Major Exhibition of Paul Cézanne’s Portraits at the National Gallery of Art
March 25 through July 1, 2018
Washington, DC—Bringing together some 60 paintings drawn from collections around the world, Cézanne Portraits is the first exhibition devoted exclusively to this often-neglected genre of his work. The revelatory exhibition explores the pictorial and thematic characteristics of Paul Cézanne’s (1839–1906) portraits, the chronological development of his style and method, and the range and influence of his sitters. The sole American venue, Cézanne Portraits will be on view on the main floor of the West Building from March 25 through July 1, 2018.
“This exhibition provides an unrivaled opportunity to reveal the extent and depth of Cézanne’s achievement in portraiture,” said Earl A. Powell III, director, National Gallery of Art. “The partnership between the National Gallery of Art, the National Portrait Gallery in London, and the Musée d’Orsay in Paris has made it possible to explore his working techniques as well as his intellectual solutions to representation in these exceptional portraits.”
Cézanne painted almost 200 portraits, including 26 self-portraits and nearly 30 portraits of his wife, Hortense Fiquet, as well as portraits of his son Paul and his uncle Dominique Aubert, art dealer Ambroise Vollard, critic Gustave Geffroy, and the local men and women in his native Aix-en-Provence. The exhibition presents a selection of portraits that reveals the most personal and human aspects of Cézanne’s art.

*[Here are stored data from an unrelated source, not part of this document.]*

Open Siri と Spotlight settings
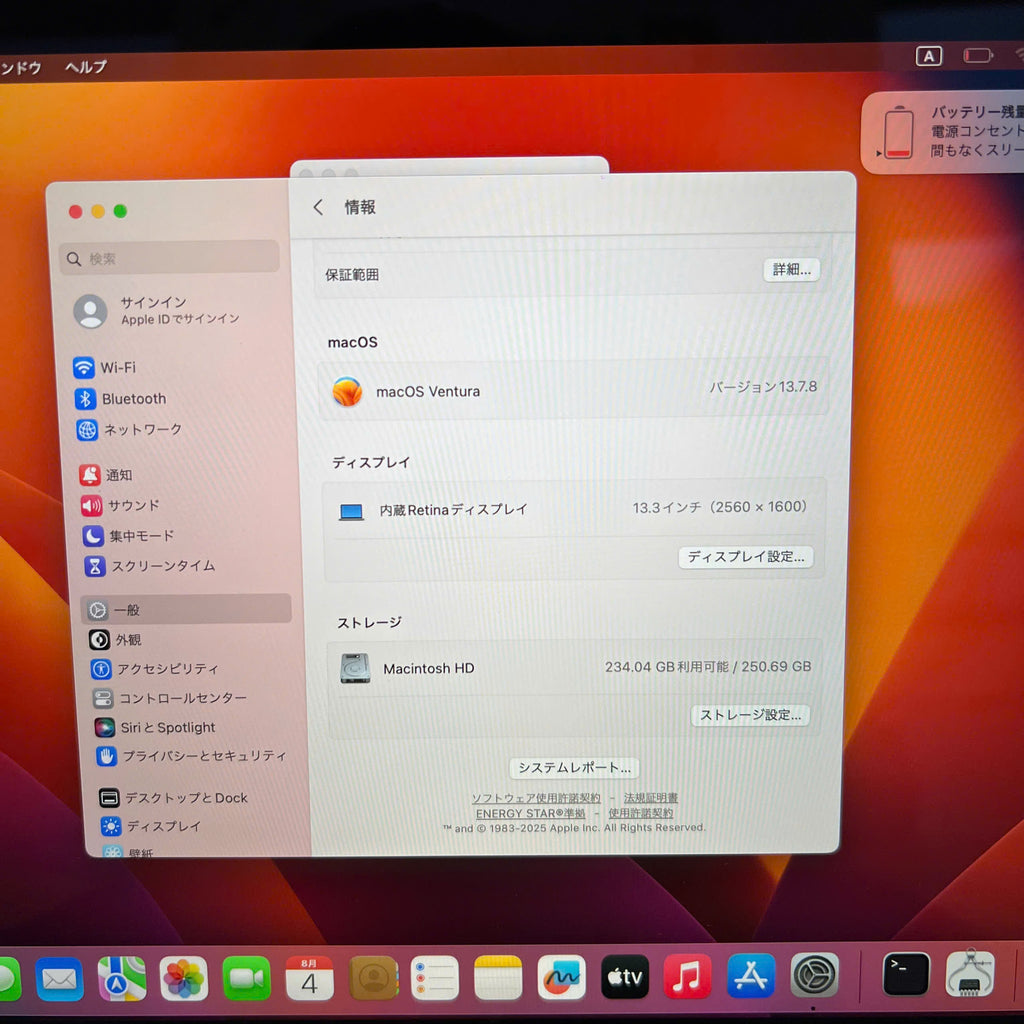 pos(155,727)
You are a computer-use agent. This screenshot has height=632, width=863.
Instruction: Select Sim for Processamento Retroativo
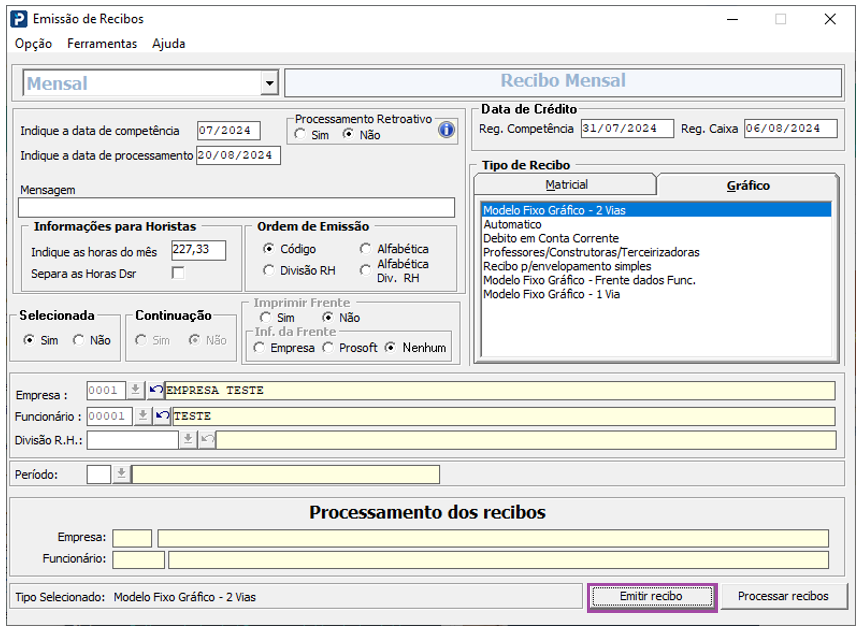[300, 134]
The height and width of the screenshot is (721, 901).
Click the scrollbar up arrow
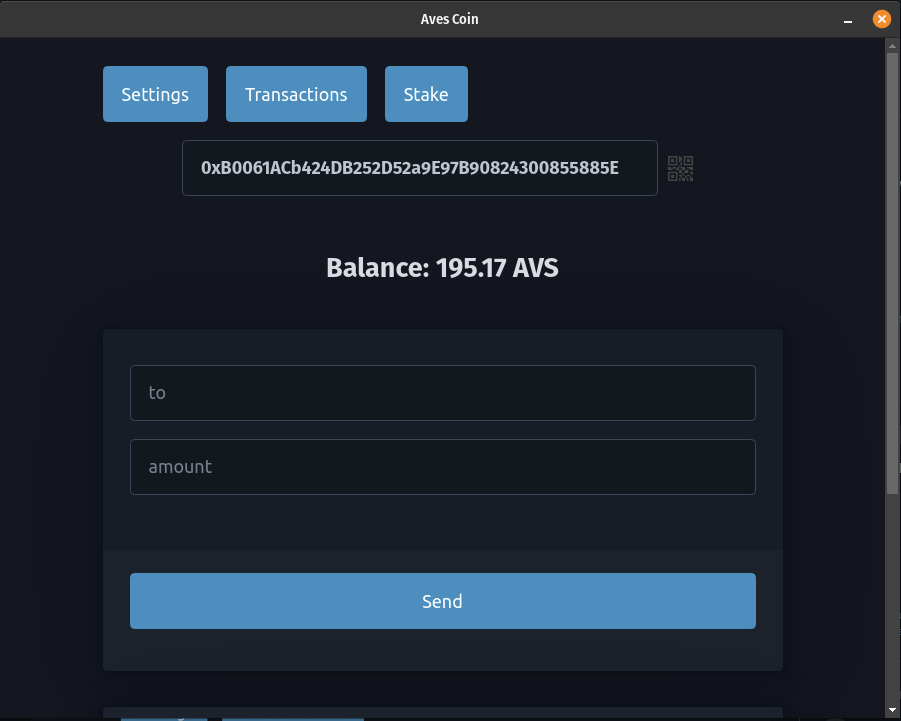[891, 47]
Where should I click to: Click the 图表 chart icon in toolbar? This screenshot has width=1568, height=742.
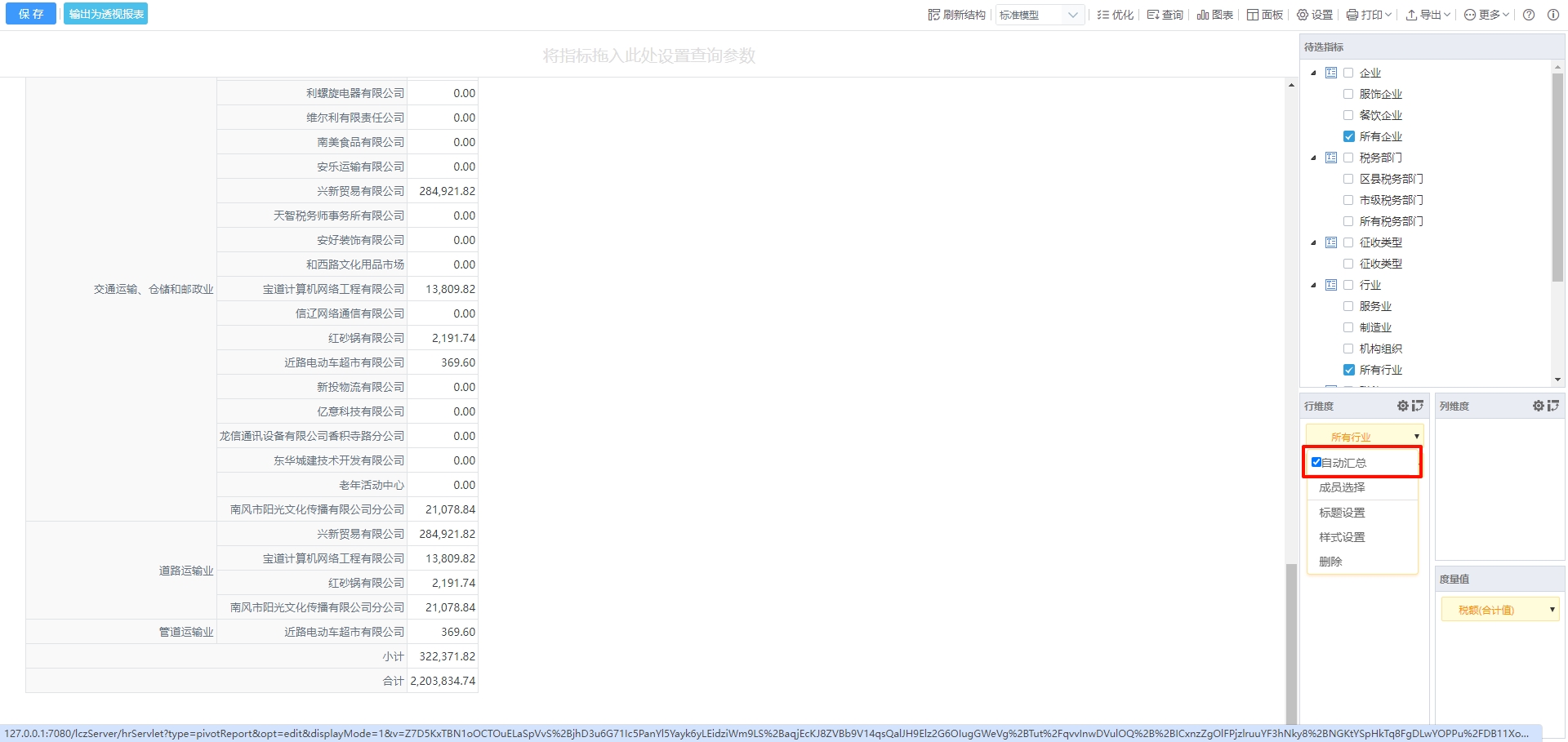tap(1203, 15)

Exhibition Organization and Support
The exhibition is organized by the National Gallery of Art, Washington, the National Portrait Gallery, London, and the Musée d’Orsay, Paris.
About the Exhibition
Cézanne Portraits explores the artist’s series of portraits of the same sitter; traces his portraits chronologically, revealing changes in style and method; and shows the full range of his sitters and how they influenced his practice. Cézanne’s unique vision was informed by a desire to see through appearances to the underlying structure using mass, line, and shimmering color. The exhibition traces the development of Cézanne’s portraits and the changes that occurred through style and method and the understanding of resemblance and identity.
Cézanne made his first portrait in the early 1860s, although it was not until 1866 that he began to paint portraits in earnest. Often painting family and friends with whom he felt comfortable, his early works were stylistically influenced by Gustave Courbet’s and Édouard Manet’s Parisian portraits. The family paintings include large portraits of his father, small paintings of his mother and sisters, and about nine portraits of his uncle, the bailiff Dominique Aubert, and provocative paintings of poet and art critic Antony Valabrègue and the artist Achille Emperaire.

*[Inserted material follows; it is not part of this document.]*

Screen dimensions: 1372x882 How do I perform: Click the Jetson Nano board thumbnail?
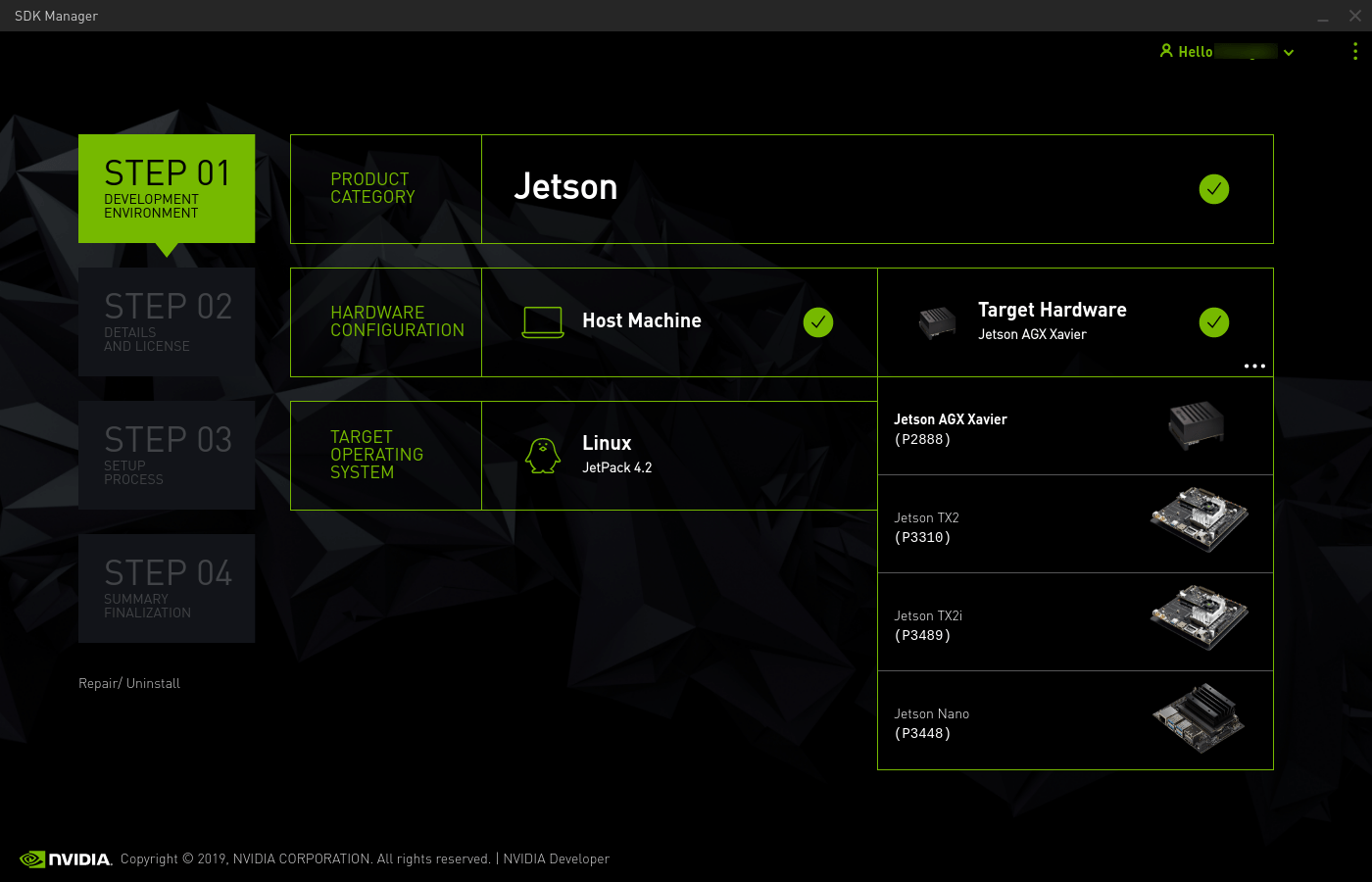click(1199, 718)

By the end of the 1860s Cézanne’s portraits became more refined and more sympathetic to his sitters. He began to produce fewer portraits until 1875, when he created a group of self-portraits prominently featuring his bald head painted in an impressionist style. Between 1876 and 1877 he began to incorporate heightened hues in which areas of prismatic color help to shape a vivid human presence, as seen in Madame Cézanne in a Red Armchair (c. 1877), on view in the exhibition. Over the following seven or eight years, Cézanne created portraits of sculptural gravity, including paintings of his wife, their young son, and his son’s friend Louis Guillaume, as well as self-portraits.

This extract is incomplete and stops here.